(TEXT BLOCK):
How to get rid of thrips on Hibiscus?
Being a low-maintenance plant that offers vibrant and beautiful plants, hibiscuses are popular as outdoor plants and houseplants.
However, hibiscuses are also vulnerable plants when it comes to thrips, and here’s how you can save them from thrip damage:
- Spinosad: One of the quickest ways to end a thrips infestation on a hibiscus plant is to treat it with Spinosad. Three treatments at a gap of 5-7 days are enough to end the infestation for good.
- Neem oil: If you prefer organic solutions rather than pesticides, use neem oil. Neem oil can also eliminate thrips, although it may need more treatments than Spinosad.
- Pruning: Regardless of your plant species, if the infestation has already covered the entire plant, you’ll be better off pruning the heavily damaged leaves. This will eliminate adult thrips and the nymphs (young thrips) while allowing the plant to heal faster.
How To Remove Thrips Naturally?
No one likes to spray chemical pesticides on their houseplants. Here are some more ways to get rid of thrips naturally, apart from the ones that we already mentioned:
- Spray water: A powerful spray of water from a garden hose can blast thrips off your plant. Spray the sides of the leaves and the stems about three times a day every two days until the thrips are gone.

(Items from a dataset)
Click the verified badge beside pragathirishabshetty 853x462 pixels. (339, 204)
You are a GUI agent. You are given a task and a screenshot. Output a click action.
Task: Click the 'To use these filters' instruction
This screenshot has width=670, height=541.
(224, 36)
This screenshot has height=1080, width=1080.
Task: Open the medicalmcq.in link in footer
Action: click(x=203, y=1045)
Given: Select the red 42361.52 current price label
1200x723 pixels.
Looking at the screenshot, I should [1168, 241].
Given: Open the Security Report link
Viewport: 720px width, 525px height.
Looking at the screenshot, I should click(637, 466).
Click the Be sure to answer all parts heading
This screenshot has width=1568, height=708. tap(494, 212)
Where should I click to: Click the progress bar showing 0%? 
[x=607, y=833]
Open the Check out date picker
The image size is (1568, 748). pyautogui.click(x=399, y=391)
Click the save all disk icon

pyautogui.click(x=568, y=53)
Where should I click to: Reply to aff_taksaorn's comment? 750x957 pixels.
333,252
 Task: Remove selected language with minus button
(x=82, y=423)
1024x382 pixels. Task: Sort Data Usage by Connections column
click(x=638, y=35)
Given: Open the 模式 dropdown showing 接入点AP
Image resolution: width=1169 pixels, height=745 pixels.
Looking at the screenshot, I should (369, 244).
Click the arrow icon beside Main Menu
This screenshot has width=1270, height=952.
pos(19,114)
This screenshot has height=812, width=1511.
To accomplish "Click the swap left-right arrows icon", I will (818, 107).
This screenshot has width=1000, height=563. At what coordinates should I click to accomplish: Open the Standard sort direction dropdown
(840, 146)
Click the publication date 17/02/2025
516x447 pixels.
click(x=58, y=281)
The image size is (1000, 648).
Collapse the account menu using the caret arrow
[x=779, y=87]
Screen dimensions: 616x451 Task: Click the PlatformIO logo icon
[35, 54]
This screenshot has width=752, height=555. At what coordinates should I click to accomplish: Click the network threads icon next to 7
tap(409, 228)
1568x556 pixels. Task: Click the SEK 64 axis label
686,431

(EXERCISES):
A. Summarize the passage on thrips control in two sentences.
B. According to the passage on thrips control, how many Spinosad treatments end an infestation on a hibiscus, and how far apart should they be?
C. Resume the passage on thrips control from the point at which it stops.

(ANSWERS FOR THE EXERCISE):
A. Hibiscuses are popular, low-maintenance plants, but they are vulnerable to thrips, which can be treated with Spinosad, with neem oil for an organic approach, or by pruning heavily damaged leaves. To avoid chemical pesticides, thrips can also be blasted off with a powerful spray of water from a garden hose, repeated about three times a day every two days until they are gone.

B. Three treatments at a gap of 5-7 days.

C.
- Essential oil spray: Cinnamon and orange essential oils possess insecticidal properties. Prepare a solution of 240 ml water and two drops of each oil. Spraying this solution on the stem, the soil, and both sides of the leaves every week should help eliminate the thrips.
- Natural predators: Releasing natural predators that feed on thrips can effectively get rid of those pests. Lacewings, pirate bugs, and ladybugs are a few you can easily find.
- Glue traps: As described above, placing glue traps on or around the infected plant can lure out the thrips and trap them. Although this doesn’t work on nymphs, the adult thrips can easily land on these traps and get stuck.
How To Prevent Thrips on Indoor Plants?
We’ve talked about how to kill thrips indoors. But let’s see how to prevent these pests from infesting your indoor plants in the first place. Follow these steps to prevent a thrips infestation:
- Inspect new plants: Before you bring new plants home, inspect them carefully for pests. If you find any, either don’t take the plant or keep it quarantined away from your nearby plants.
- Remove dead foliage: The female thrips often tend to breed on dead leaves, plant debris, and weeds. Removing these breeding grounds will be a good idea.
- Cover soil with a reflective surface: Covering the soil around the plant with a reflective surface deters thrips from landing on the plant by disorienting them. In case you are expecting a thrips infestation, placing a piece of foil on the soil might help.
Besides these, also inspect your plants often to ensure they are free of thrips. Make sure to check the undersides of leaves, too, as thrips tend to lay their eggs there.
Frequently asked questions
How do you get rid of thrips forever?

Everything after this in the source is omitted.